SUPPLIED PASSAGE:
____________
The coronavirus pandemic has been a disaster for Jordan's tourism industry and for its economy as a whole, which suffered its worst contraction in decades last year.
"I felt despair, there was no income, no work, there was no support for shop owners," Nassar said.
Now foreign tourists are starting to trickle back, and the situation is looking more hopeful, he said.
The European Union last week included Jordan among a dozen new epidemiologically safe countries as of July 1, and government efforts to revive the tourism sector appear to be paying off.
Officials this month announced special measures for Jordan's 'golden triangle', which includes famous sites such as the ancient city of Petra, Wadi Rum and crusader castles, closing the area off to all but the fully vaccinated.
At the start of July the government also lifted most lockdown measures after a sharp drop in infections, reopening gyms, pools and night clubs in hotel facilities.
"At the height of the crisis, hotel occupancy did not exceed 2% or 3%," Abdul Hakeem al-Hindi, the head of Jordan Hotels Association, told Reuters.
____________
[Dataset excerpts]
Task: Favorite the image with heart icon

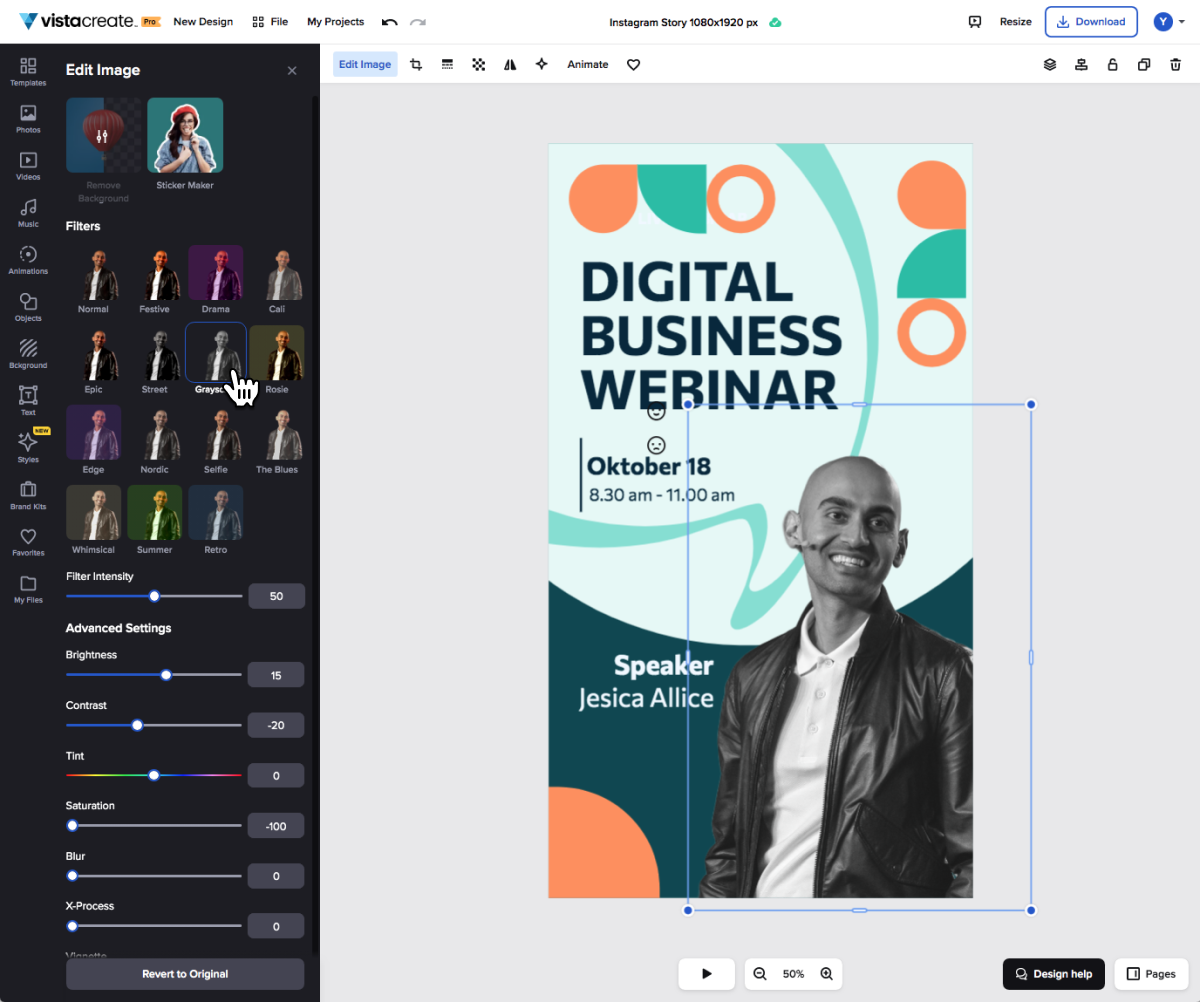Action: coord(633,64)
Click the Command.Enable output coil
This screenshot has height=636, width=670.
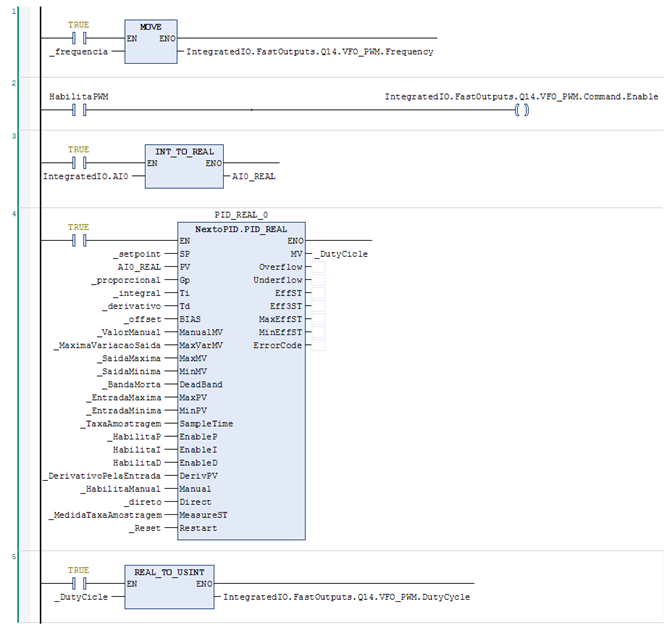(520, 109)
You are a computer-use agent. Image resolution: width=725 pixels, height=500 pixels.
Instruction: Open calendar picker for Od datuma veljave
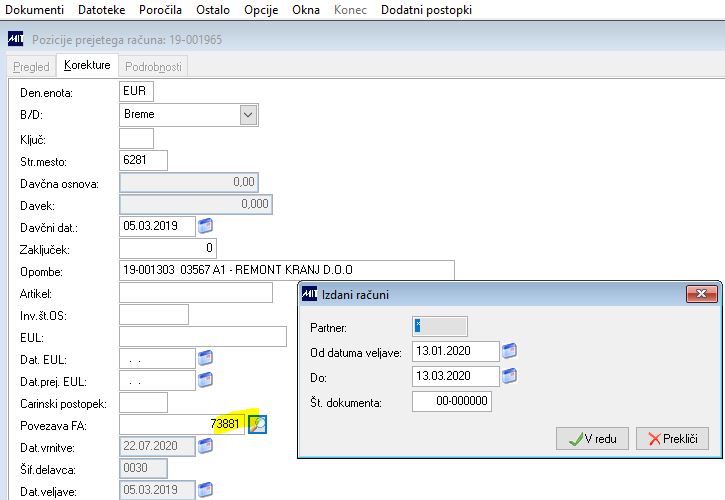point(509,351)
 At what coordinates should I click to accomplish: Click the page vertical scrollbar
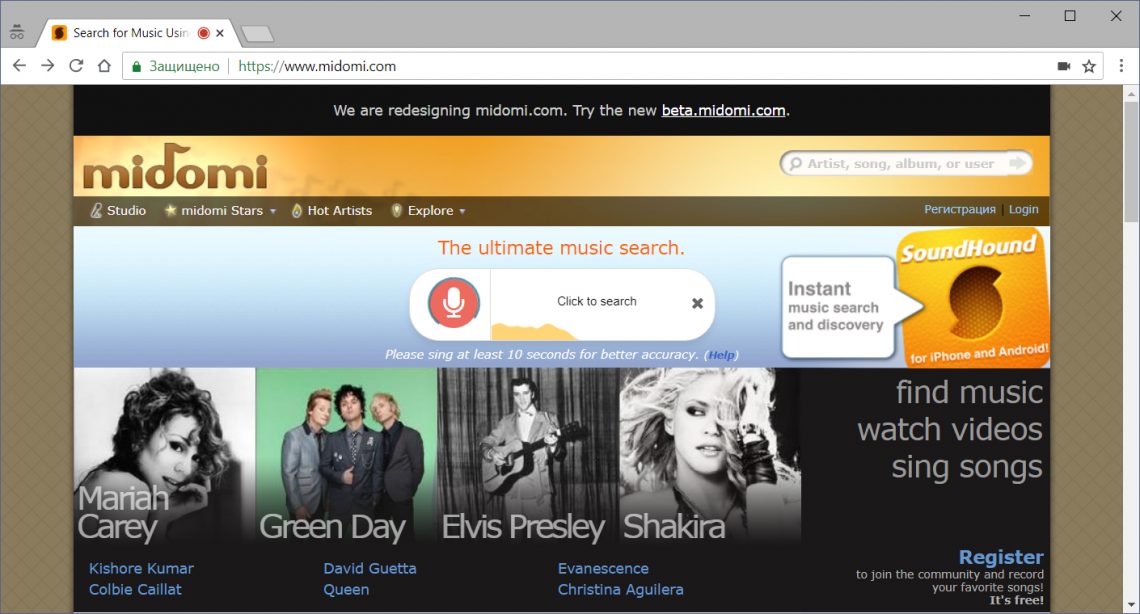[1131, 160]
____________
TASKS:
(1) From the article on Jordan's tourism, reproduce word for word the part that opens with "Now foreign tourists" and closes with "be paying off.".
(2) According to the article on Jordan's tourism, which hotel facilities did the government reopen at the start of July?
(3) Write the next part of the article on Jordan's tourism, picking up after its final sentence.
Nothing in the dataset excerpts is needed for this work.

ANSWERS TO THE PROBLEMS:
(1)
Now foreign tourists are starting to trickle back, and the situation is looking more hopeful, he said.
The European Union last week included Jordan among a dozen new epidemiologically safe countries as of July 1, and government efforts to revive the tourism sector appear to be paying off.

(2) gyms, pools, night clubs

(3)
Now occupancy rates in some of Jordan's main tourist centres are back up to 40-50% in the Dead Sea and the Red Sea port city of Aqaba and around 30% in Amman, the latter driven by returning tourists from the Gulf, latest hotel industry figures show.
The government is also taking other steps to get the number of foreign tourists back to the record 3 million visitors Jordan received in 2019, many of whom arrived on low cost European carriers led by Ryanair which resumed flights last month.
It includes subsidising charter flights with around $60 for every passenger if they stay in Jordan for a week, said Abdelrazzak Arabiyat, director of the Jordan Tourism Board.
He expected the Russian market to grow the fastest in the coming months.
But Hindi said a revival would take time. "We need at least two years to return to what we were," he said.